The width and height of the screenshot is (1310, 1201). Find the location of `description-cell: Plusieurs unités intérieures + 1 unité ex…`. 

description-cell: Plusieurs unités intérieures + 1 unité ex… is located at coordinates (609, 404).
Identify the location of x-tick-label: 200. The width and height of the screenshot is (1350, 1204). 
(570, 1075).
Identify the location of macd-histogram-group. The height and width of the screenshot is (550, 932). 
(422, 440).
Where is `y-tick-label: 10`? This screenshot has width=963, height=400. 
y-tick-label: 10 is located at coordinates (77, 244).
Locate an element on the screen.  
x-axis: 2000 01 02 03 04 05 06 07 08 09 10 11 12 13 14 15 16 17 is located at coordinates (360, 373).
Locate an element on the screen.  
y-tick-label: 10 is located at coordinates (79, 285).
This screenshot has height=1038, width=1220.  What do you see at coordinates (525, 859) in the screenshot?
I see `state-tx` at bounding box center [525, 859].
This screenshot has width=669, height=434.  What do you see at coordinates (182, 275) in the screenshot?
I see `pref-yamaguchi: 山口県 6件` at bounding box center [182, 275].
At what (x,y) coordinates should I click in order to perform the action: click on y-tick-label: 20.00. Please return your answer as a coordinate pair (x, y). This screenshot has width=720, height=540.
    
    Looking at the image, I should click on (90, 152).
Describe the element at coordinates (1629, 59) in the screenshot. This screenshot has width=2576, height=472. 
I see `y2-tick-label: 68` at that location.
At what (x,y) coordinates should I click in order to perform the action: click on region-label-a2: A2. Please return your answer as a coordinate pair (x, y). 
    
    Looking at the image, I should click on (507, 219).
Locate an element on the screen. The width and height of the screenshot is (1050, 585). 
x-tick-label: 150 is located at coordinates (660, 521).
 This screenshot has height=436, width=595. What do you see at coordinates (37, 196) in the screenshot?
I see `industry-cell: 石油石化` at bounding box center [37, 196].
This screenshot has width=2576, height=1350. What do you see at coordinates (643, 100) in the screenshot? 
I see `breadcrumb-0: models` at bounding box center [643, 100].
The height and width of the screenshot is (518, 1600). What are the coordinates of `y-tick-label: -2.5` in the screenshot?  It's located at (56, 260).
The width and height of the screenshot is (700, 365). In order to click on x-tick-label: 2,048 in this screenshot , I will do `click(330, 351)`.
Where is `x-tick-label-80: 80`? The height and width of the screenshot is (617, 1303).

————

■ **Description of the task**: How many lines of the records above contain the word "Plusieurs"? Case counts, and the reply should be the number alone.

■ **Reply**: 2